В июле 1854 г., спустя некоторое время после образования Сыр-Дарьинской линии, был подписан Высочайший указ об учреждении командования этим стратегическим рубежом империи на юго-востоке[559]
. Через два года, 14 августа 1856 г., принимается к исполнению еще один важный документ — «Инструкция командующему Сыр-Дарьинской линией и пограничному чиновнику МИД»[560]. Эти документы должны были в виде опыта в течение нескольких лет регламентировать вопросы управления территорией, которую пыталась контролировать Российская империя на Сырдарье[561]. Согласно замыслу В. А. Перовского, автора инструкции при участии чиновников ОПК В. В. Григорьева, В. Н. Плотникова и др.[562], главные функции управления на Сырдарье находились в руках командующего линией и старшего чиновника МИД. Каждый из них имел небольшой штат сотрудников, в который входили офицеры, помощники, письмоводители и переводчики. Местное управление возлагалось в основном на казахских чиновников[563]. Командующий линией и старший чиновник должны были сами подбирать кадры, доводя свои решения до сведения генерал-губернатора в Оренбурге. Бумаги И. Я. Осмоловского показывают, что империя на Сырдарье эффективно использовала свой прежний опыт кооптации местных элит. Здесь не только работала уже отлаженная система подотчетных людей[564], но и делались попытки использовать выгоды самой фронтирной ситуации, например гарантирование статус-кво казахской управленческой элиты, находившейся под контролем Хивинского и Кокандского ханств и сохранявшей при смене политического сюзерена значительную долю своих социальных и властных привилегий.Обязанности казахских чиновников заключались в полицейском надзоре, организации кибиточного сбора, судопроизводстве по обычному праву. Пытаясь примериться к особенностям местного управления, инструкция предписывала делопроизводство вести словесно, избегая переписки[565]

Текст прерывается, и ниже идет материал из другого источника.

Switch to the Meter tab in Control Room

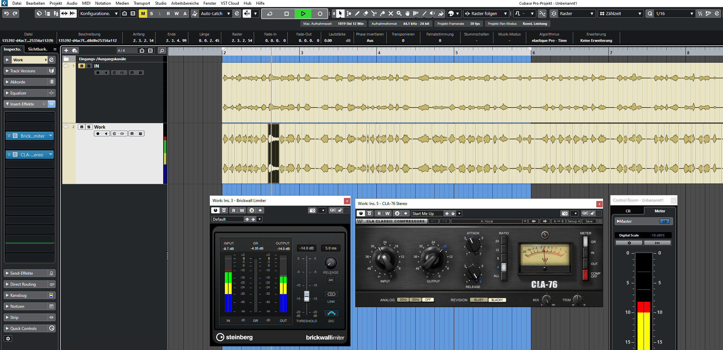(660, 211)
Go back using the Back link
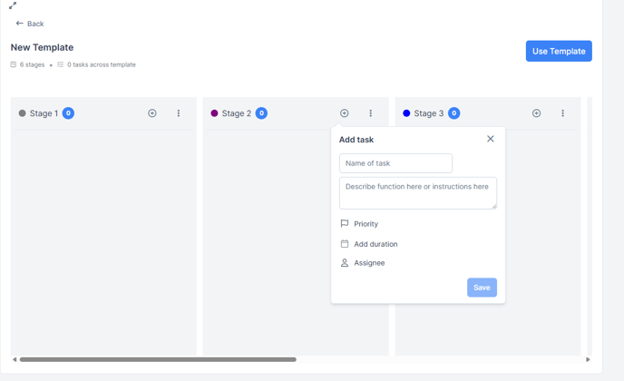624x381 pixels. click(30, 24)
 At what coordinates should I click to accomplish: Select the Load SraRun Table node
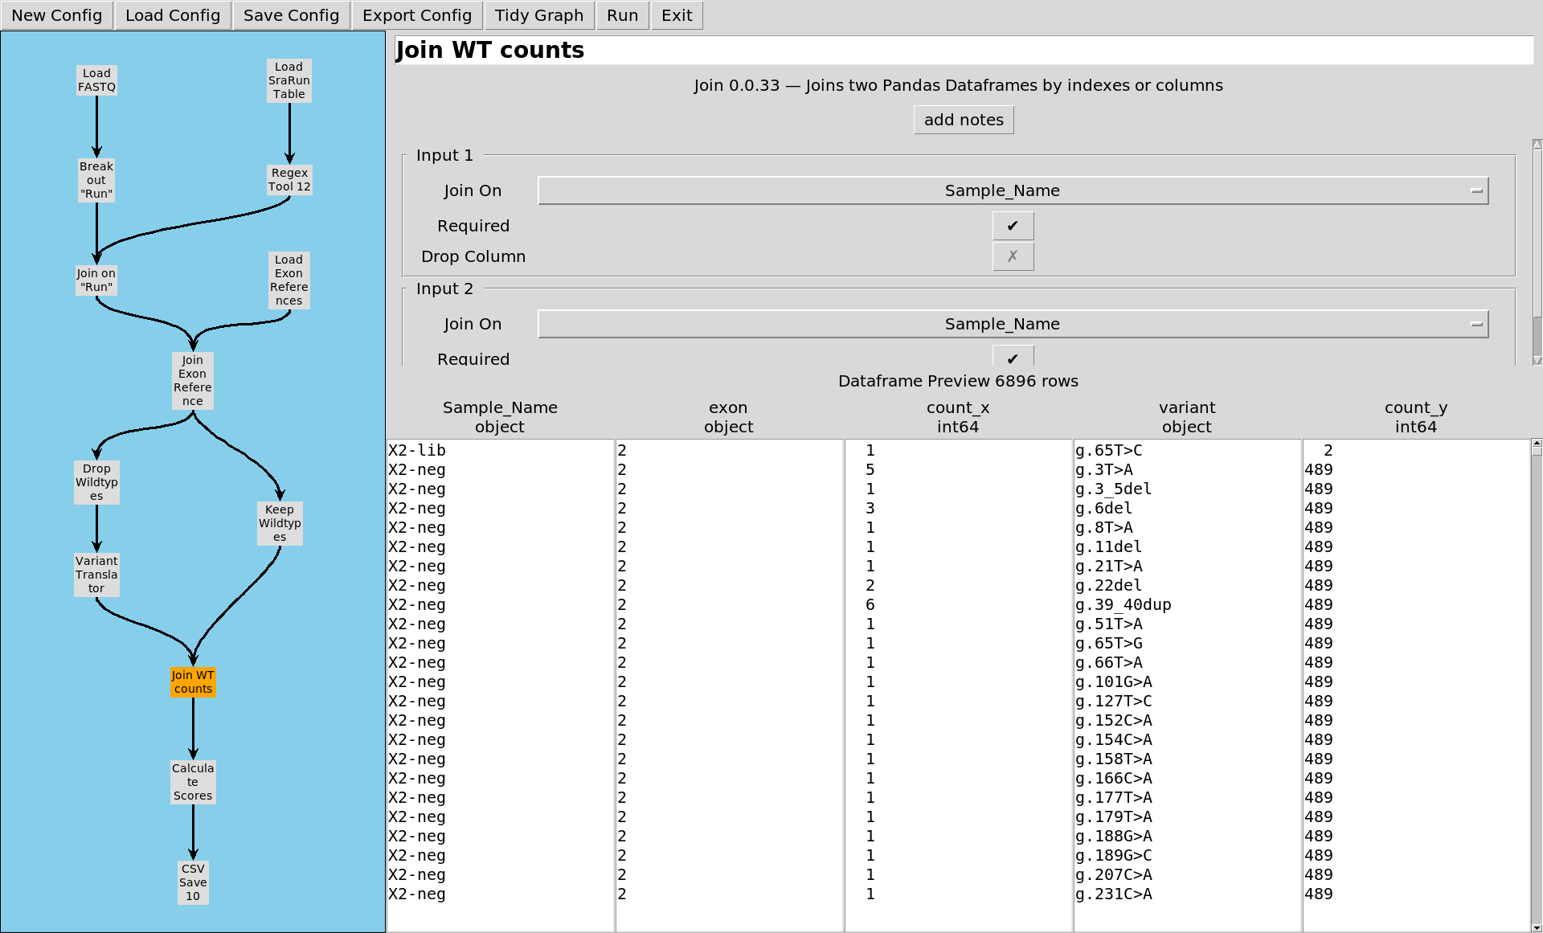click(x=289, y=80)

. При этом официальный статус казахского языка сохранялся не только при взаимодействии со старшим чиновником, но и при ведении самими казахами всех местных дел и судебных разбирательств[566]. Такая ситуация заметно отличалась от других регионов Казахской степи, где статус татарского языка в качестве связующего элемента в имперской бюрократической системе оспаривался редко[567]. В этом контексте можно допустить, что отдельные пункты инструкции были близки к идеи коренизации[568], которая в 1860‐е гг. стала постепенно сходить на нет, что в свою очередь было связано с интеграцией региона в административно-политическую систему Российской империи, крестьянской и казачьей колонизацией, усилением российского военного контингента в целях продвижения вглубь Центральной Азии.Одним из самых сложных вопросов была проблема организации судопроизводства. Нет сомнений, что при составлении инструкции 1856 г. использовалось Положение по управлению оренбургскими казахами 1844 г. Однако его правовая часть была значительно видоизменена. Начнем с того, что все важные дела (на сумму, превышающую 30 рублей серебром)[569]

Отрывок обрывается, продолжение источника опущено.